そのため、許可の更新期限から逆算し、修了証の有効期間に収まる範囲で、講習会の申込みや受講に余裕を持てる時期を選ぶことが大切です。

更新準備では、申請書類を整える時期だけでなく、講習の申込みや試験の日程も含めて予定を立てておくと、更新期限が近づいてから受講日程の確保に追われることを防げます。

オンライン受講はできるのか

現在はオンライン形式による講習も実施されており、自宅や事務所から講義を受講できます。

ただし、オンライン形式であっても、すべてを自宅や事務所で完結できるわけではなく、修了テストは指定された会場で受験します。

2026年度も、JWセンターの処理業講習会はオンライン形式と対面形式の2方式で実施されています。
オンライン形式では、試験日までにオンラインで全科目の講義を受講し、その後、選択した会場で試験を受けます。
オンライン講義は一度にまとめて受講する必要はなく、試験日までの間に分けて受講することもできます。
ただし、全科目の受講を終えていなければ試験を受けられません。

仕事の合間に受講する場合は、試験日までに終えられるよう、受講時間も含めて予定を立てておく必要があります。

まとめ

産業廃棄物収集運搬業許可における講習修了証は、収集運搬業務に必要な知識を備えていることを示す資料として、許可申請や更新申請に使用されます。

新規講習と更新講習では修了証の有効期間が異なり、新規講習は5年、更新講習は2年が目安となります。

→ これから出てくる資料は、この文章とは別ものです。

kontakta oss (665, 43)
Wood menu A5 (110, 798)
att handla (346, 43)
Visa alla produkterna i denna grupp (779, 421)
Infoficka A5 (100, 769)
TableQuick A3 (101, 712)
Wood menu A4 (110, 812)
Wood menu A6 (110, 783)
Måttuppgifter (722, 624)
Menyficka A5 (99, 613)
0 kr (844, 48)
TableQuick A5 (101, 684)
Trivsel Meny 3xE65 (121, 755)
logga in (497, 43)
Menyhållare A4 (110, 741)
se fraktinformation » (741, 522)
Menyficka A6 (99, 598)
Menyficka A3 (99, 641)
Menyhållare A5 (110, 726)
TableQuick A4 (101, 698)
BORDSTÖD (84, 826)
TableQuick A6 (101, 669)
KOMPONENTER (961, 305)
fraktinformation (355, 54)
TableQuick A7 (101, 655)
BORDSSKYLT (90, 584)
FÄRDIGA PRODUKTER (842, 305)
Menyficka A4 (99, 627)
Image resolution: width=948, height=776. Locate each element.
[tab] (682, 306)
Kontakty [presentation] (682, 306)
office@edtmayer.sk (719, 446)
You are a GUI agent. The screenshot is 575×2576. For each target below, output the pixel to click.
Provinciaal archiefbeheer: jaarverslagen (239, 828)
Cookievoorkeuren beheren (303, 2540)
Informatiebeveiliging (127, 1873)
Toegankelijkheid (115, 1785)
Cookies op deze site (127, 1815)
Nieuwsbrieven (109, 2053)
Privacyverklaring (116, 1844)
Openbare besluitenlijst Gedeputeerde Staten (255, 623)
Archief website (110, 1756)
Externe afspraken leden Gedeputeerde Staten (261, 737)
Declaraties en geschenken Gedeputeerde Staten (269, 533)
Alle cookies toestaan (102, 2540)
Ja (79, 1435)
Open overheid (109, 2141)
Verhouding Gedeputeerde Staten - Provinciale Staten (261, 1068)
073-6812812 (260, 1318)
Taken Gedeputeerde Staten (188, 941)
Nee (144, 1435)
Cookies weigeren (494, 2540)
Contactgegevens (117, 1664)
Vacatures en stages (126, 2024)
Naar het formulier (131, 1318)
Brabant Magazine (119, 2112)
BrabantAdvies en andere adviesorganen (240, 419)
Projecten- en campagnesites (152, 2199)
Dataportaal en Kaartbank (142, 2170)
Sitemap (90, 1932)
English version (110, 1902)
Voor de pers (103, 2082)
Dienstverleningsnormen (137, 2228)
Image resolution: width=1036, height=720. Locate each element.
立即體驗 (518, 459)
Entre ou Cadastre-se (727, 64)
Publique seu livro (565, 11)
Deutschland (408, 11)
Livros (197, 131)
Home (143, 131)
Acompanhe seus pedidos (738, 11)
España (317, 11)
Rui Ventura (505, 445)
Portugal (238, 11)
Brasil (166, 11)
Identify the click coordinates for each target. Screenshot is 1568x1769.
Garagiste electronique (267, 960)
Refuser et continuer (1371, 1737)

また、法人の場合は誰が受講してもよいわけではありません。代表者や対象となる役員、政令使用人など、申請に使用できる修了証を取得できる人が受講します。
前回の受講者が退任・退職している場合には、次回の更新に向けて新たな受講者を決める必要があります。

受講時期については、修了証の有効期間に収まることを前提に、許可期限から逆算して考えます。
更新直前まで待つと希望する講習日程を確保できない可能性もあるため、申込みや試験の日程にも余裕を持たせておくことが大切です。

オンライン形式を利用する場合も、講義の受講だけで手続が完了するわけではなく、会場での試験が必要です。

許可の更新時期が近づいてから慌てて講習を手配することがないよう、許可期限を把握したうえで、受講から申請までの予定を組んでおくとスムーズに更新準備を進められます。